55 The settlers procured furs from the Indians with great facility, and the manufacture of hats from this material was becoming a source of considerable revenue to several of the colonists. They exported hats to the West India Islands, Spain, and Portugal. The jealousy of England was awakened, and to secure those markets for her home manufactures, Parliament forbade the exportation of hats from the American colonies. They were not allowed to send them from one colony to another. None but persons who had served seven years apprenticeship to the trade were allowed to make hats, and no master was permitted to have more than two apprentices at a time. The business was soon confined within narrow limits, for severe penalties accompanied these enactments. Obstacles were also thrown in the way of the manufacture of ropes and cordage in America, and other kinds of business soon felt the checks of a narrow and unjust commercial policy.

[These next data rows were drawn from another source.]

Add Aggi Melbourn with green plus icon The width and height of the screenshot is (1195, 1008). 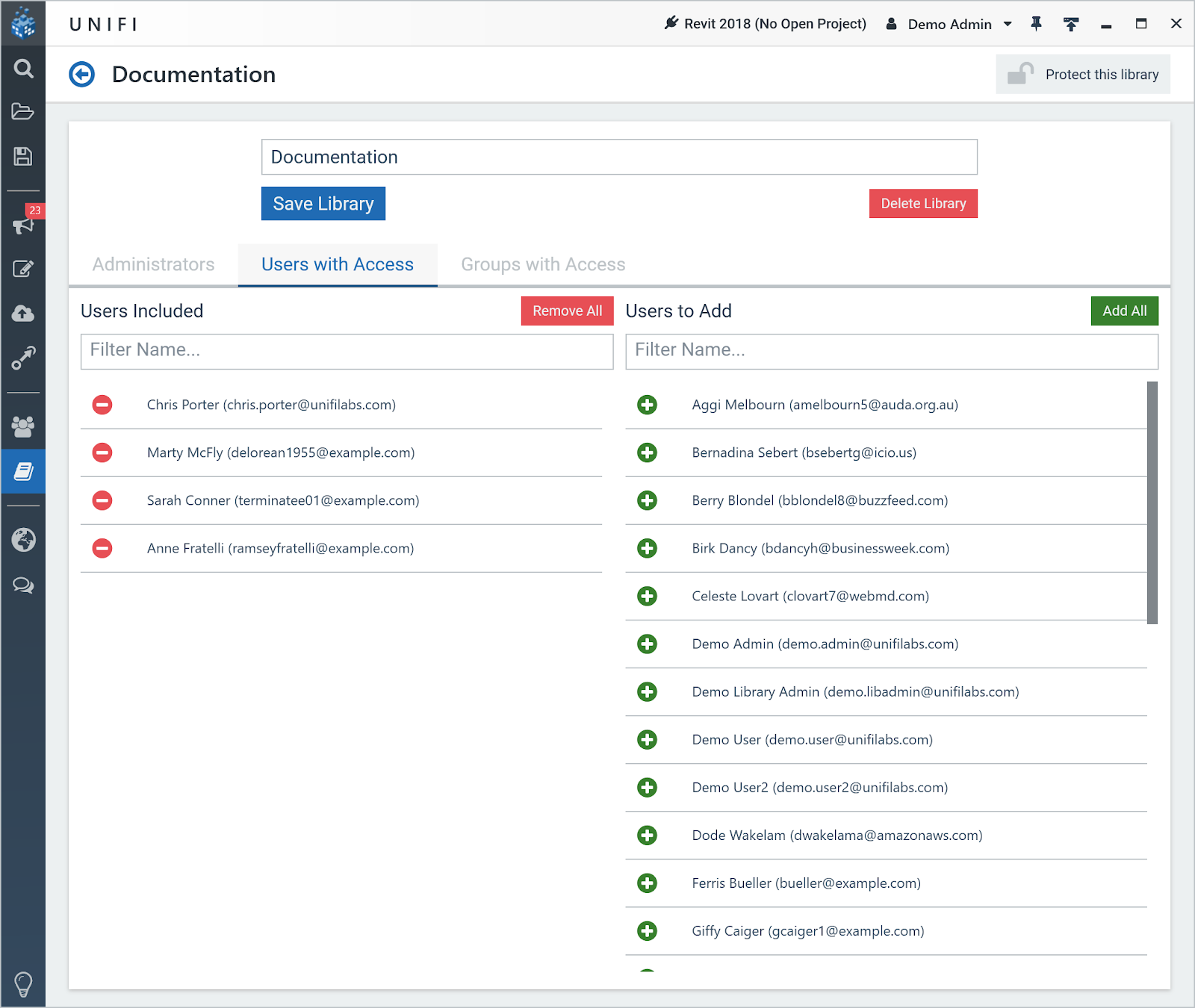click(x=647, y=405)
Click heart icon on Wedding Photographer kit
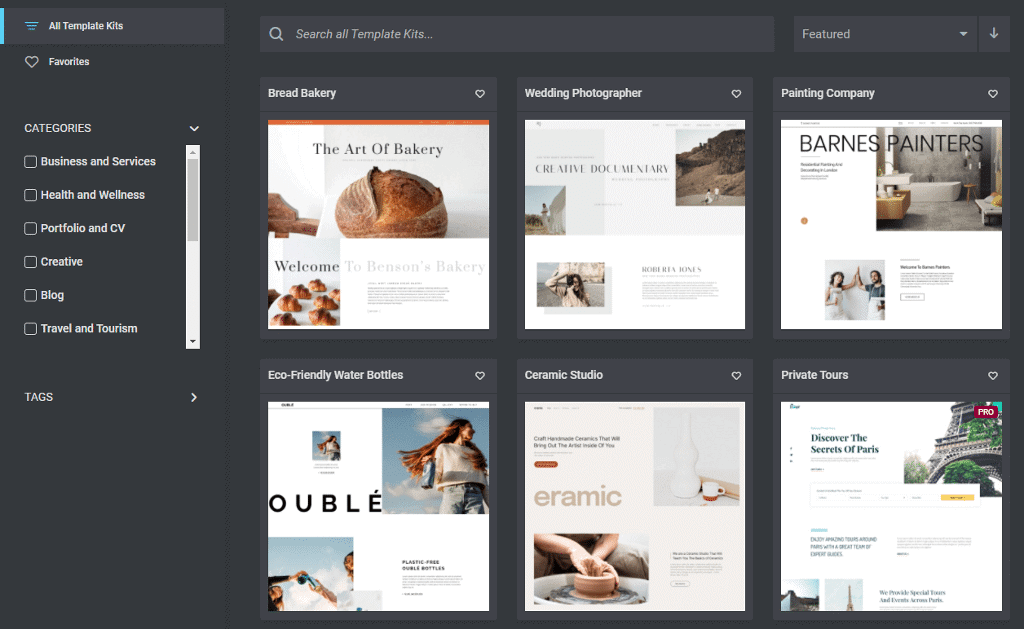 [x=737, y=94]
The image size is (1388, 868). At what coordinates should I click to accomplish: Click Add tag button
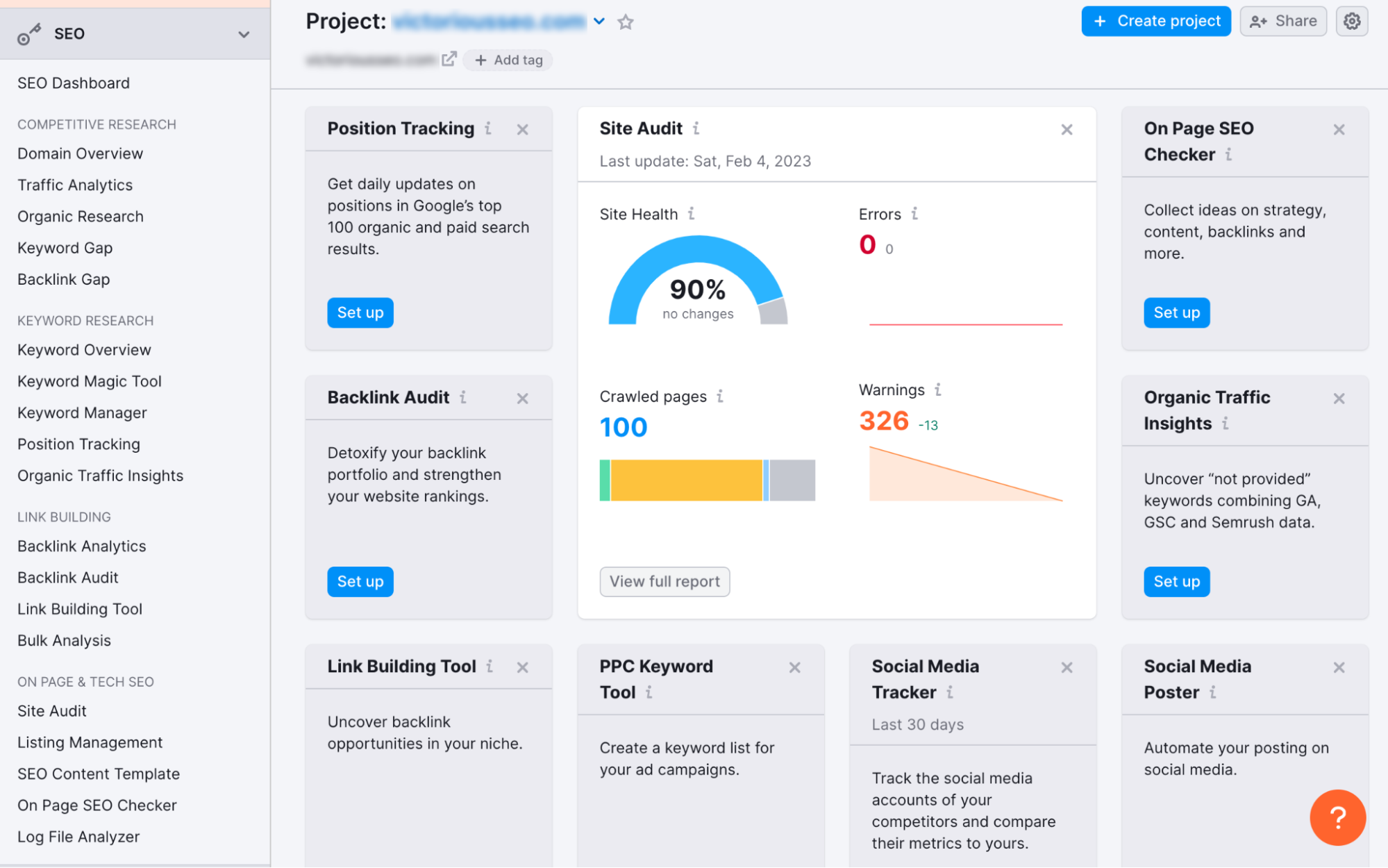click(508, 60)
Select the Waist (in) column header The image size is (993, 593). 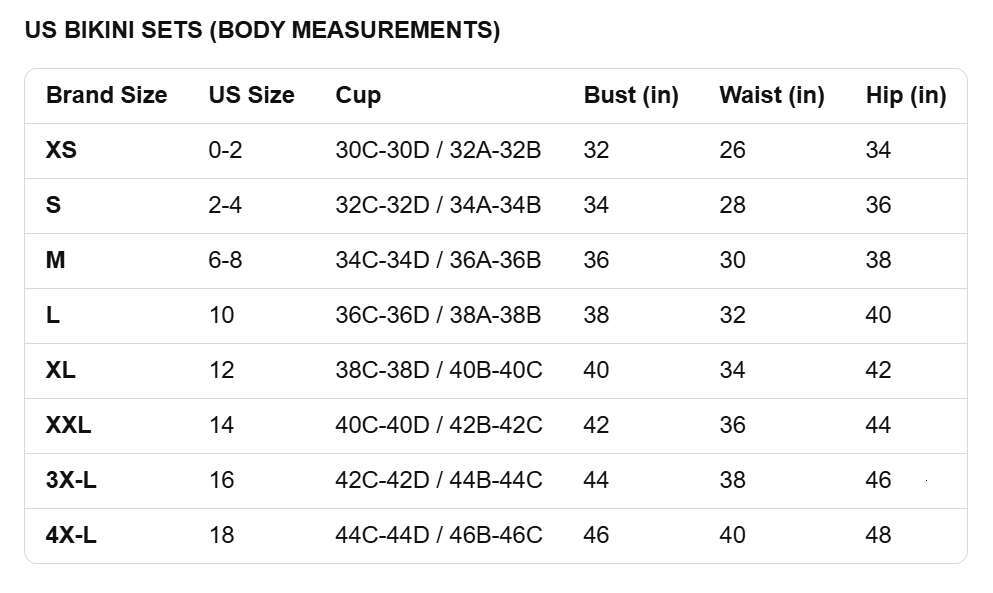click(771, 96)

56 The whole soil belonged to the crown. The people were required, by the governor, to pay the expenses of the government, in addition to the stipulated rents.

57 The Scotch insurrection, known as The Rebellion of ’45, was in favor of Charles Edward, the grandson of James II., who had been an exile in France. Claiming the throne of England as his right, and regarding George of Hanover as a usurper, he determined to make an effort for the crown. In June, 1745, he embarked in an eighteen-gun frigate, and landed at Borodale, in the southwest part of Scotland, with a few Scotch and Irish followers. His arms were chiefly on board another vessel, which had been obliged to put back to France. The Highlanders in the vicinity arose in his favor, and in a few days fifteen hundred strong men surrounded his standard – a piece of taffeta which he brought from France. The Pretender (as he was called) marched to Perth, where he was joined by some Scotch lords and their retainers. With his increasing army, he entered Edinburgh in triumph, though the castle held out for King George. All England trembled with alarm. The premier (the king was in Hanover) offered a reward of $750,000 for the person of the PRETENDER. From Edinburgh the insurgents marched toward the border, and were every where successful, until encountered by the Duke of Cumberland, at Culloden, where, on the sixteenth of April, 1745, they were defeated and dispersed. The jails of England were soon filled with the prisoners. Lords Balmerino and Lovat, and Mr. Radcliffe, a brother of the Earl of Derwentwater, were beheaded, the last who suffered death, in that way, in England. Many others were executed, and a large number of the Highlanders were transported to America, and became settlers in North Carolina. The PRETENDER was the last to leave the field at Culloden. For almost five months he was a fugitive among the Highlands, closely scented by the officers of government. After various concealments by the people, he escaped to the Isle of Skye, in the character and disguise of Betty Bourke, an Irish servant to Miss Flora M‘Donald, daughter of a Highlander. After several perilous adventures, he reached the Continent in September, 1746. He died at Rome in 1784. His brother, Cardinal York, the last representative of the house of Stuart, died in 1807, and the family became extinct.